**EXERCISE MATERIALS**
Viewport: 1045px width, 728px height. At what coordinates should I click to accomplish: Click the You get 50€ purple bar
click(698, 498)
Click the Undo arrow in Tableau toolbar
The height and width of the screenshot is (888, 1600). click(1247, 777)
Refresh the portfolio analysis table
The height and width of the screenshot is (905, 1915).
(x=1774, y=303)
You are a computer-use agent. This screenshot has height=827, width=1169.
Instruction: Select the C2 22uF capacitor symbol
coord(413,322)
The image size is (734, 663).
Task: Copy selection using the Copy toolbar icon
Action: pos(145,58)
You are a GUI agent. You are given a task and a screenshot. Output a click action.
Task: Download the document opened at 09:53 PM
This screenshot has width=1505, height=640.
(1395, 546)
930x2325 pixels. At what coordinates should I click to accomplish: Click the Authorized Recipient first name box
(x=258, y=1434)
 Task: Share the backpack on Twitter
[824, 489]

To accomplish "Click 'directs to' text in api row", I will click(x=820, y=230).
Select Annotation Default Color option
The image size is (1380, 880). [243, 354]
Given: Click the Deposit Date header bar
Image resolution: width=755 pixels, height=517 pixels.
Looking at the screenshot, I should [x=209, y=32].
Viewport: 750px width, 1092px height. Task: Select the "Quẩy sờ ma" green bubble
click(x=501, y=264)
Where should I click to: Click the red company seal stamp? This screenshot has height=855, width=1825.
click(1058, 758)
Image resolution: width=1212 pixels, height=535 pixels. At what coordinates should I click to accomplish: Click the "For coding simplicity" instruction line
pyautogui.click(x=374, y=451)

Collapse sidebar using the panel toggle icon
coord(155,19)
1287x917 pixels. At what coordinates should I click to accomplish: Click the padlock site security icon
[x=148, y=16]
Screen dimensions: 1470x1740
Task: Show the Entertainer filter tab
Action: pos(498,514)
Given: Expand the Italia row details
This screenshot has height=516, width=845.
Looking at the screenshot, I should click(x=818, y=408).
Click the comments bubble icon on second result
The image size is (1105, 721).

**TASK BRIEF**
Please copy out every entry word for word.

**RESPONSE AREA**
Viewport: 1045px width, 728px height. At what coordinates should I click to accomplish: Click the You get 50€ purple bar
click(698, 498)
Click the Undo arrow in Tableau toolbar
The height and width of the screenshot is (888, 1600). click(1247, 777)
Refresh the portfolio analysis table
The height and width of the screenshot is (905, 1915).
(x=1774, y=303)
You are a computer-use agent. This screenshot has height=827, width=1169.
Instruction: Select the C2 22uF capacitor symbol
coord(413,322)
The image size is (734, 663).
Task: Copy selection using the Copy toolbar icon
Action: pos(145,58)
You are a GUI agent. You are given a task and a screenshot. Output a click action.
Task: Download the document opened at 09:53 PM
This screenshot has width=1505, height=640.
(1395, 546)
930x2325 pixels. At what coordinates should I click to accomplish: Click the Authorized Recipient first name box
(x=258, y=1434)
 Task: Share the backpack on Twitter
[824, 489]

To accomplish "Click 'directs to' text in api row", I will click(x=820, y=230).
Select Annotation Default Color option
The image size is (1380, 880). [243, 354]
Given: Click the Deposit Date header bar
Image resolution: width=755 pixels, height=517 pixels.
Looking at the screenshot, I should [x=209, y=32].
Viewport: 750px width, 1092px height. Task: Select the "Quẩy sờ ma" green bubble
click(x=501, y=264)
Where should I click to: Click the red company seal stamp? This screenshot has height=855, width=1825.
click(1058, 758)
Image resolution: width=1212 pixels, height=535 pixels. At what coordinates should I click to accomplish: Click the "For coding simplicity" instruction line
pyautogui.click(x=374, y=451)

Collapse sidebar using the panel toggle icon
coord(155,19)
1287x917 pixels. At what coordinates should I click to accomplish: Click the padlock site security icon
[x=148, y=16]
Screen dimensions: 1470x1740
Task: Show the Entertainer filter tab
Action: pos(498,514)
Given: Expand the Italia row details
This screenshot has height=516, width=845.
Looking at the screenshot, I should click(x=818, y=408).
Click the comments bubble icon on second result
The image size is (1105, 721).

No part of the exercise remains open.